The Congressional Budget Act of 1974, often called the Budget Act, established the House and Senate Committees on the Budget to set broad federal tax and spending policy and identify priorities for allocating budgetary resources. To help those committees carry out their responsibilities, the Budget Act also established the Congressional Budget Office and required it to produce an annual report on federal spending, revenues, and deficits or surpluses, as well as subsequent revisions to that report as may be necessary.
To fulfill that requirement, CBO provides the Congress with projections of revenues from each major revenue source, spending for every federal budget account, and the resulting deficits or surpluses, along with forecasts of the nation’s economy for the current fiscal year and for the ensuing 10 years. Those projections, which constitute CBO’s budget baseline, are developed under the assumption that current laws governing taxes and spending generally remain in place.

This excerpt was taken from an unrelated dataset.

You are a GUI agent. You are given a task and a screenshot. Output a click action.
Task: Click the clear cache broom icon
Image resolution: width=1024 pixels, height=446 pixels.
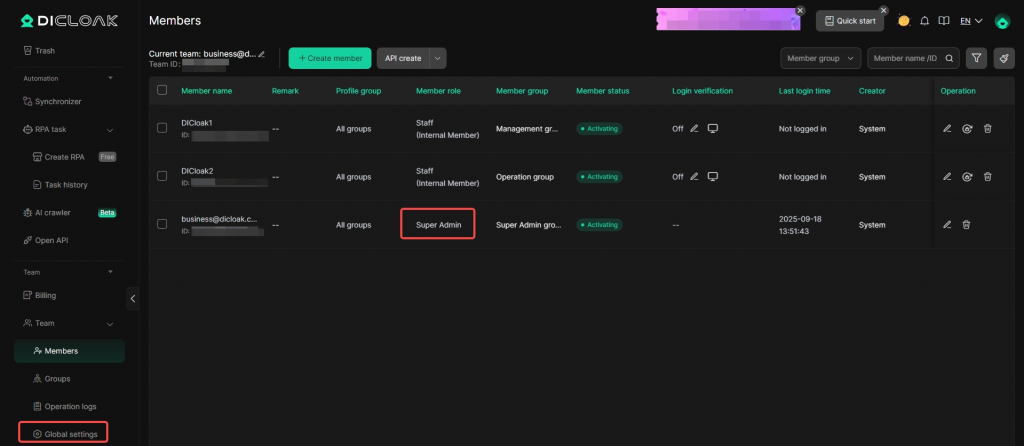click(x=1003, y=58)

Baseline projections supply the Congress with information about the budgetary outlook over the coming decade under current laws and a benchmark to use in determining whether proposed legislation is subject to various budget enforcement procedures. Most of the rules that govern the baseline are specified in law, although some have been developed jointly by the House and Senate Committees on the Budget, the Office of Management and Budget (OMB), and CBO. This document provides answers to questions that CBO is frequently asked about how it prepares its baseline projections.